**Brief:** Show every line of the entries below that contains the word "Where". Match its capitalization exactly.

[Entries for locating words and elements]
····················

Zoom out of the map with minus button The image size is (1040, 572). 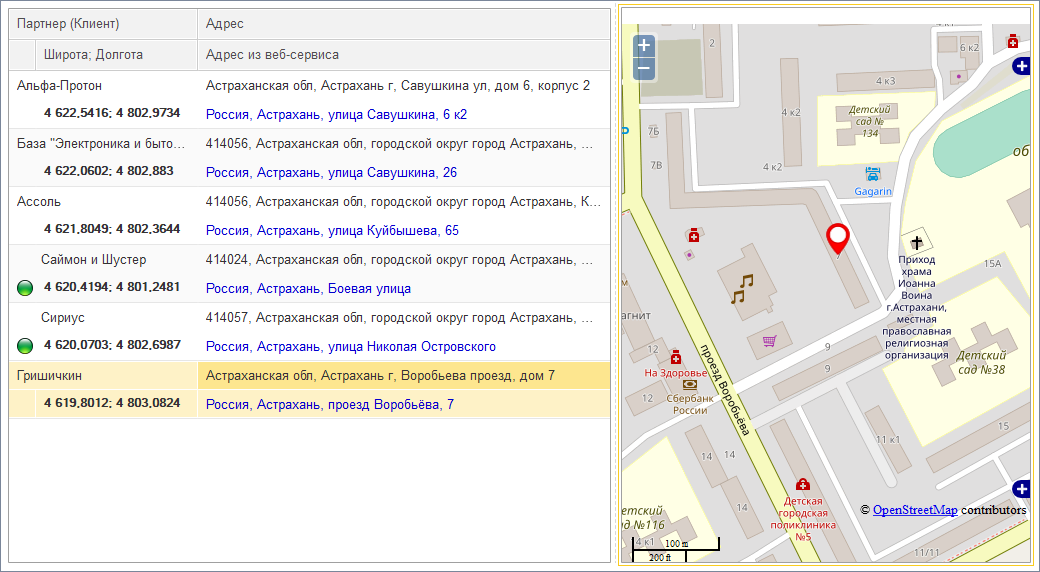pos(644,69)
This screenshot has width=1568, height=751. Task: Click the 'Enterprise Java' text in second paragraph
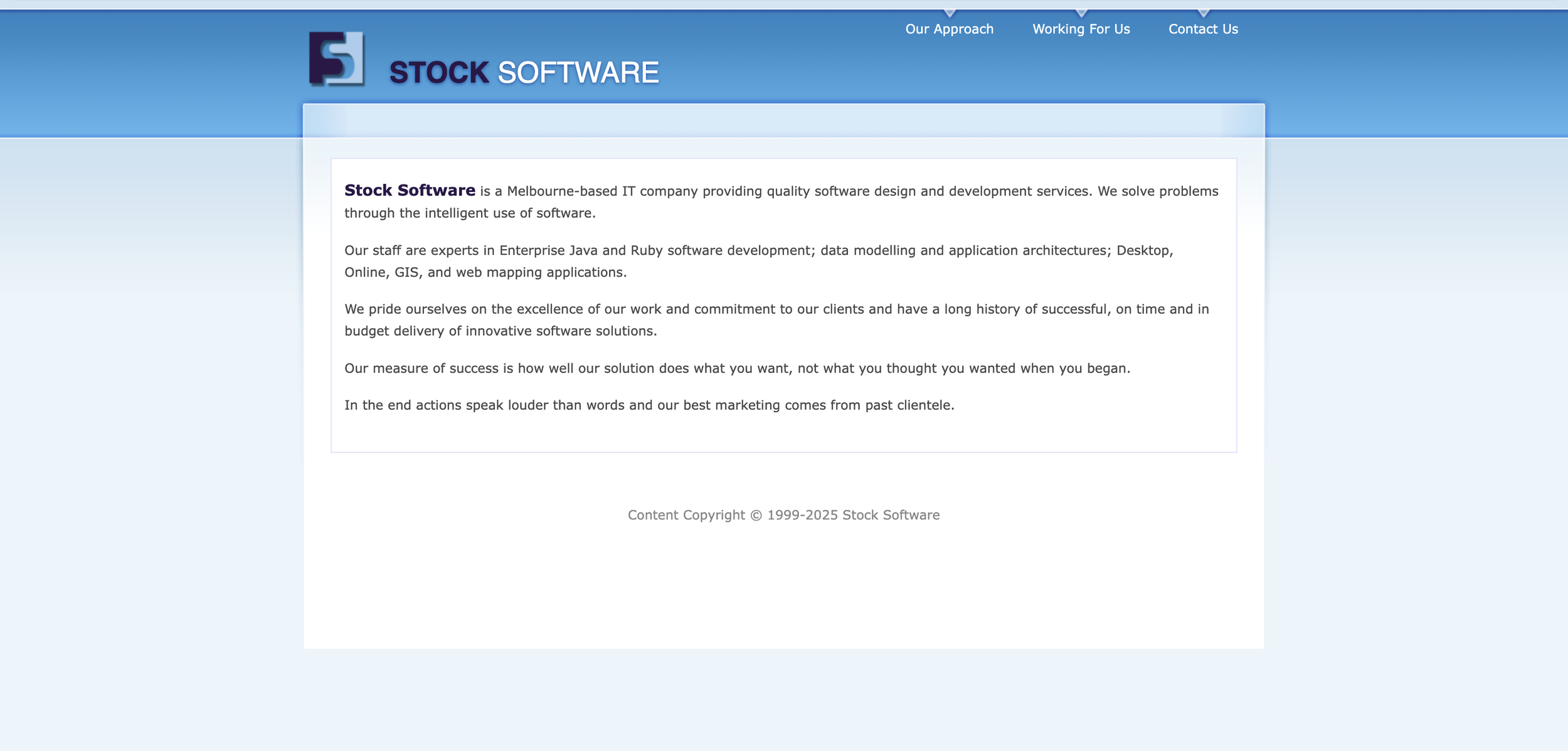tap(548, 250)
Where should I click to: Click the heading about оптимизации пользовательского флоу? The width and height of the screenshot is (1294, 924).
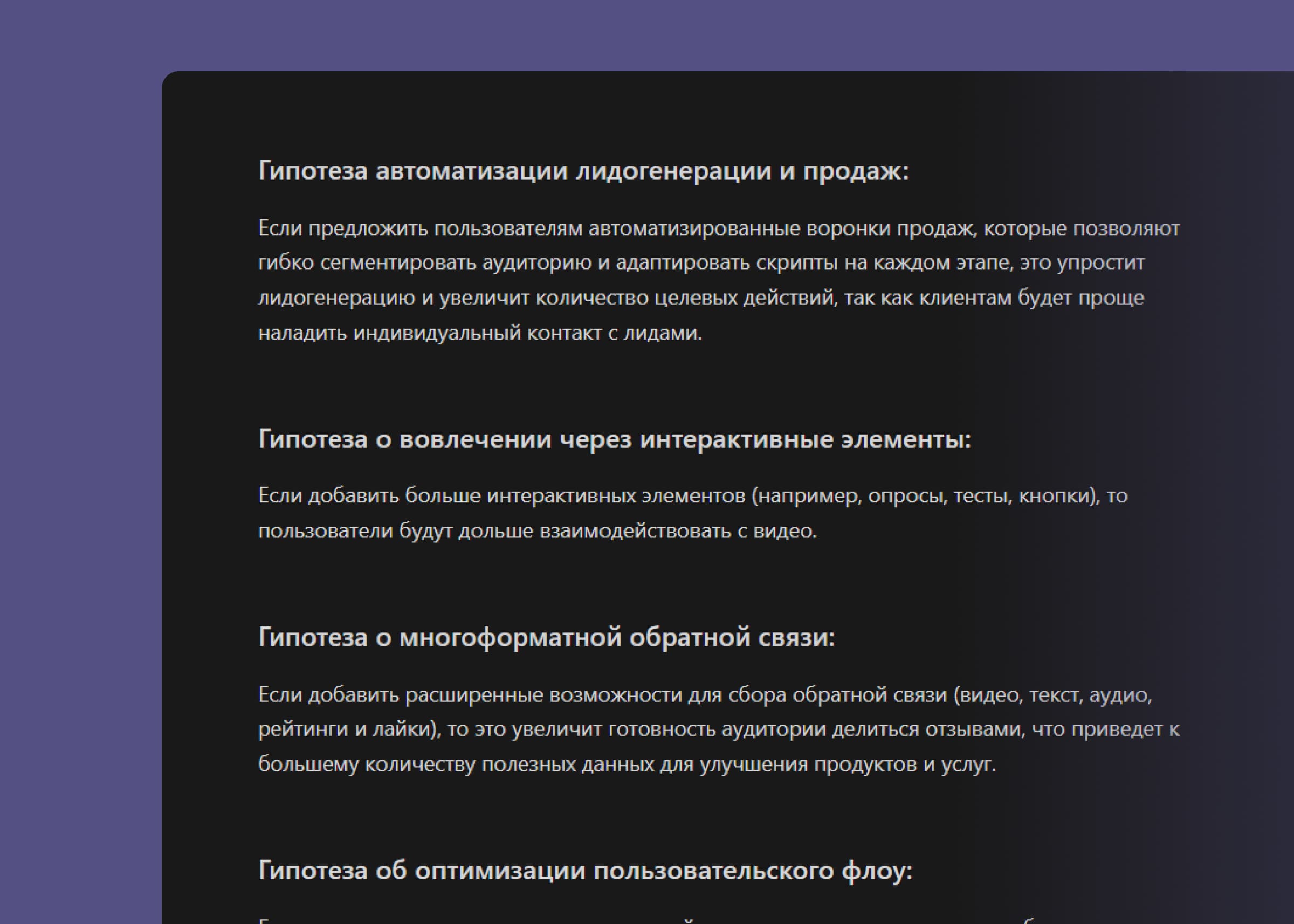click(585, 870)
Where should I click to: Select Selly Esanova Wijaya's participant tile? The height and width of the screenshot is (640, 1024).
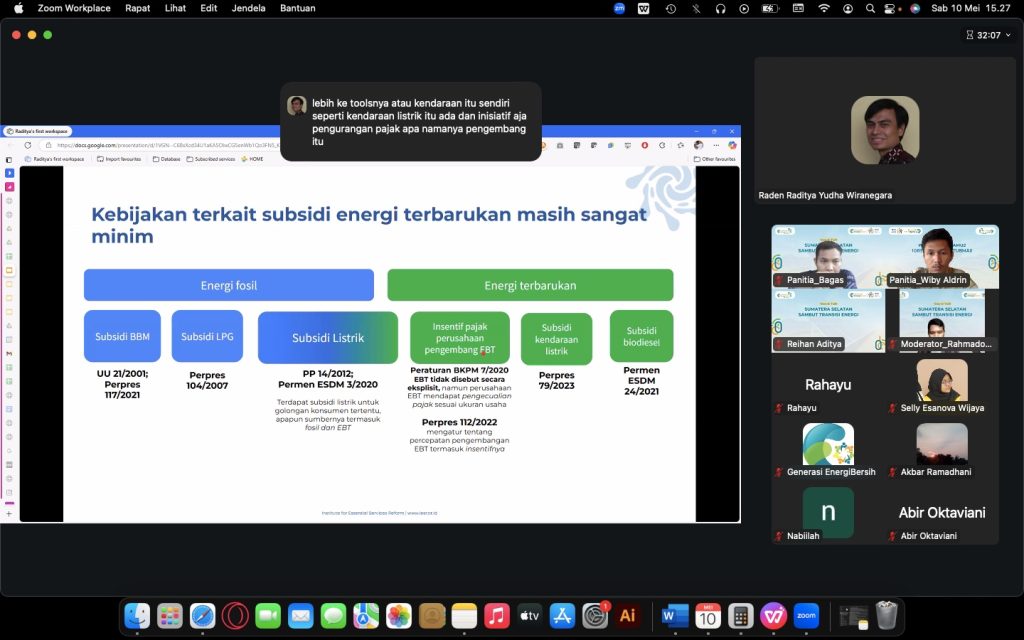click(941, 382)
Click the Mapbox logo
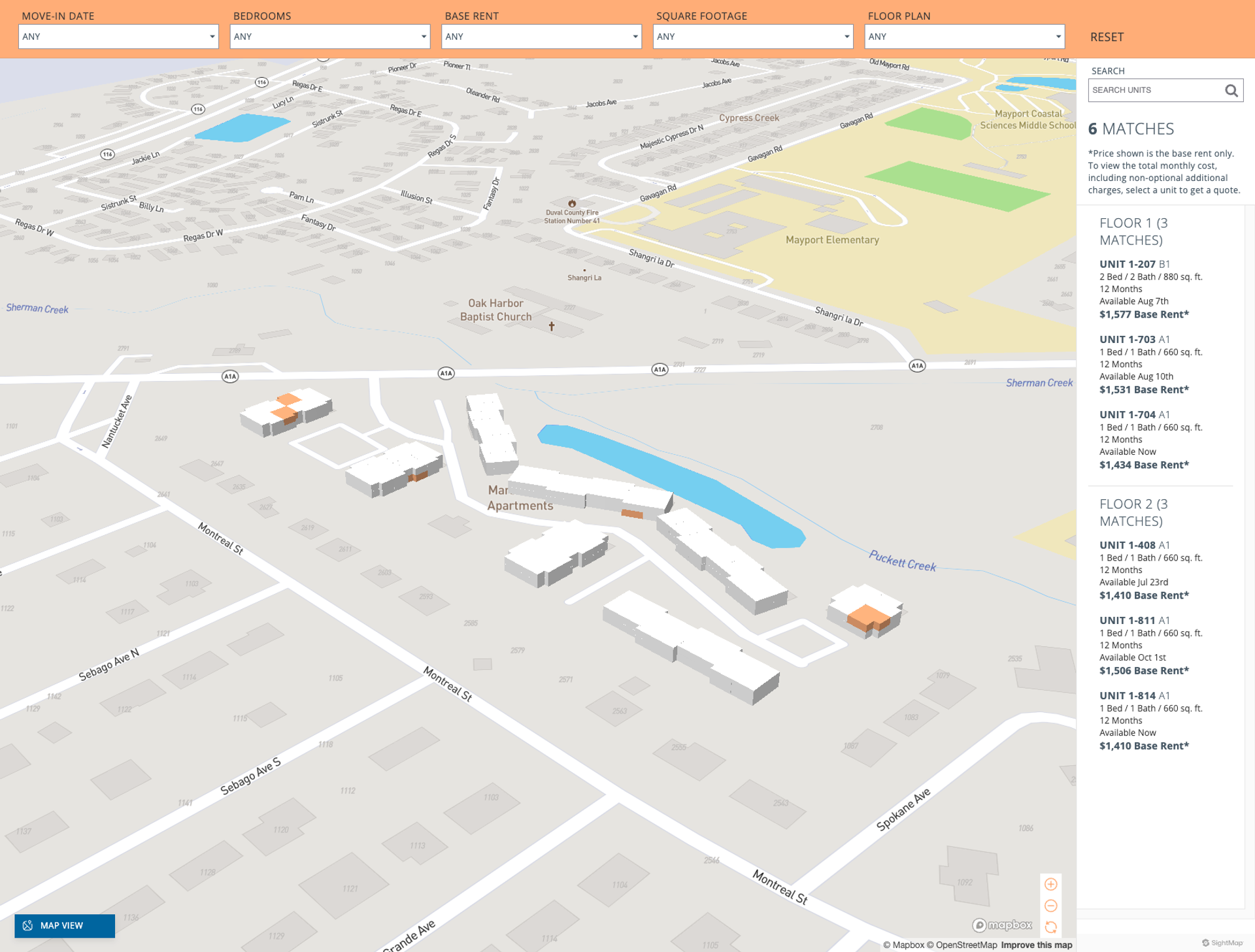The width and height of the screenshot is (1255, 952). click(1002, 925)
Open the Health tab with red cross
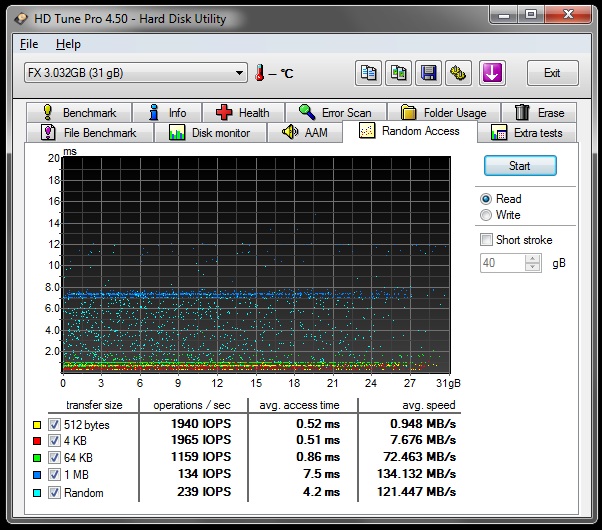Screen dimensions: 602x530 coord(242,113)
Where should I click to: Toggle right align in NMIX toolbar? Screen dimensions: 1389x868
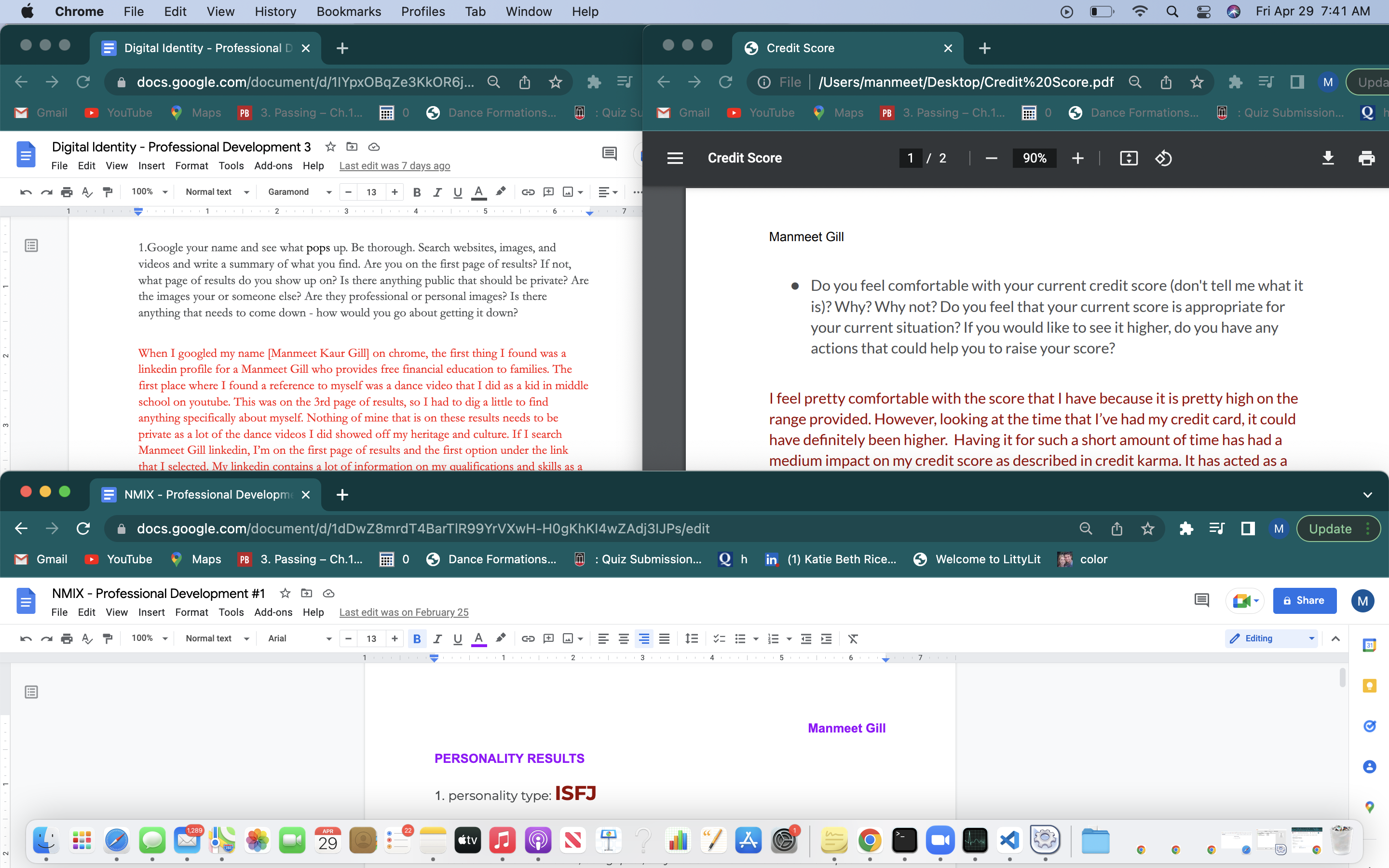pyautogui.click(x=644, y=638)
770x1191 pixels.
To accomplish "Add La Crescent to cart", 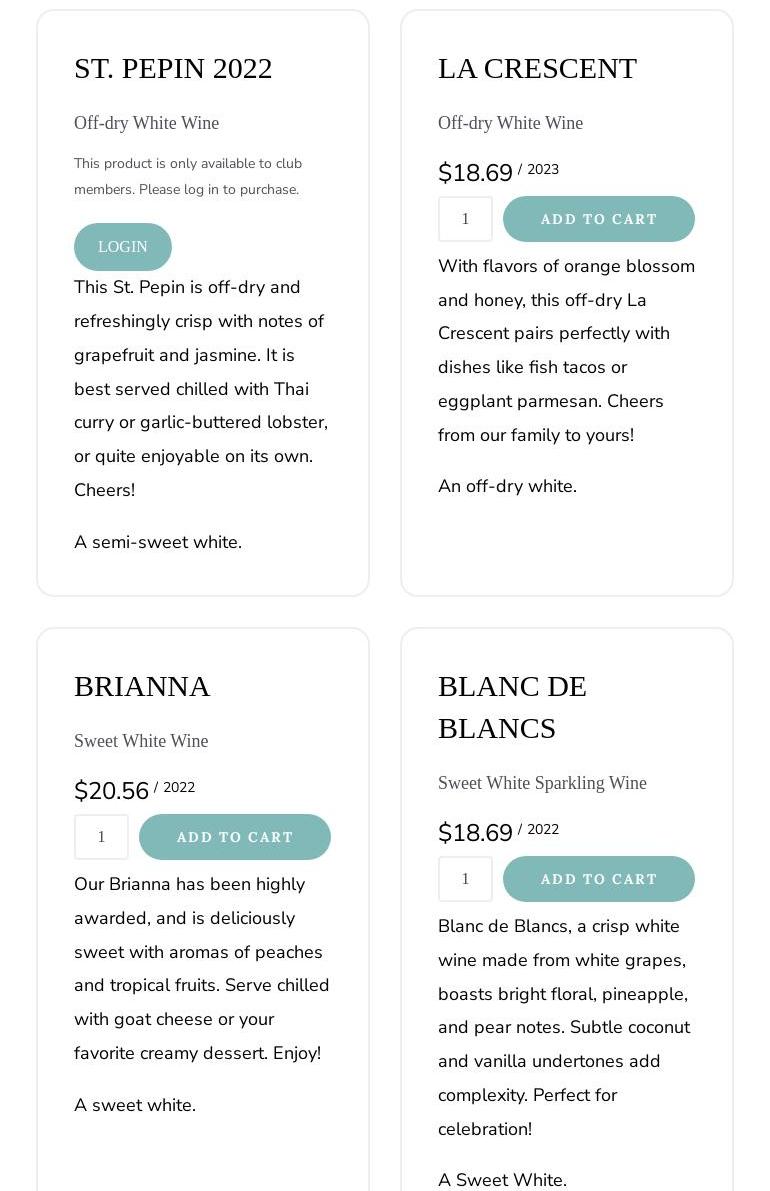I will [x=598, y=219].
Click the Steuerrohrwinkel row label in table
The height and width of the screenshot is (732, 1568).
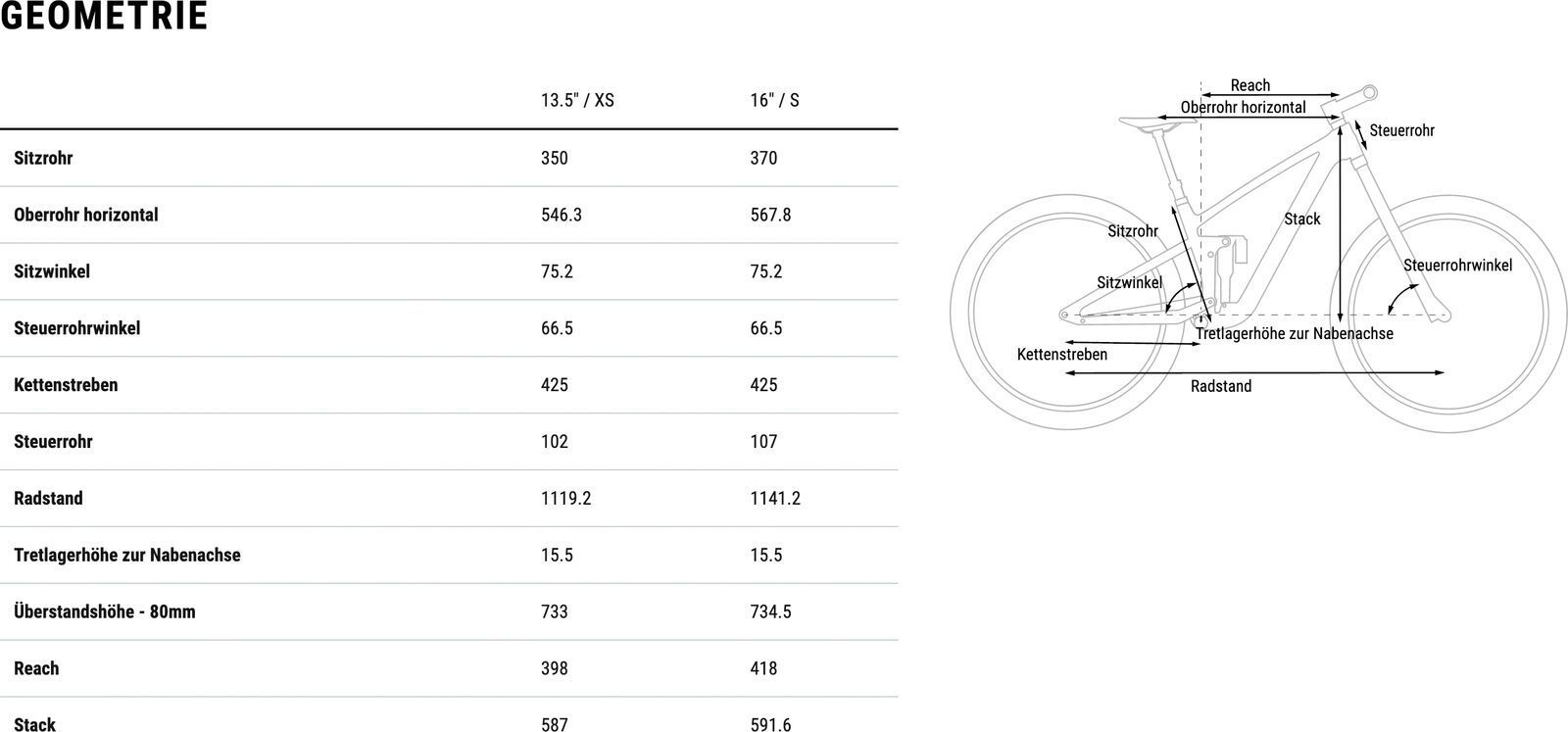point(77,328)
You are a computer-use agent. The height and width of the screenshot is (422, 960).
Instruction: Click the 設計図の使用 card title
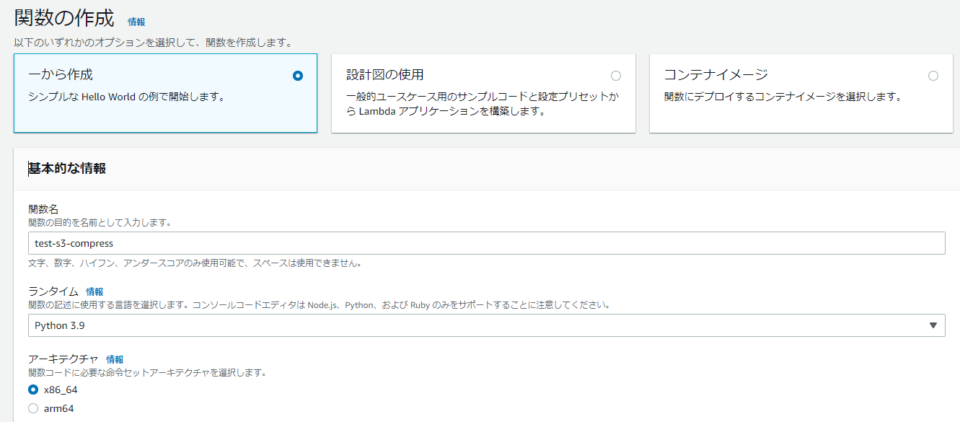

····················

**Reply to the exercise:**
Where should I click to: Click the heading about оптимизации пользовательского флоу? The width and height of the screenshot is (1294, 924).
Where should I click to: Select Selly Esanova Wijaya's participant tile? The height and width of the screenshot is (640, 1024).
Where should I click to: Toggle right align in NMIX toolbar? Screen dimensions: 1389x868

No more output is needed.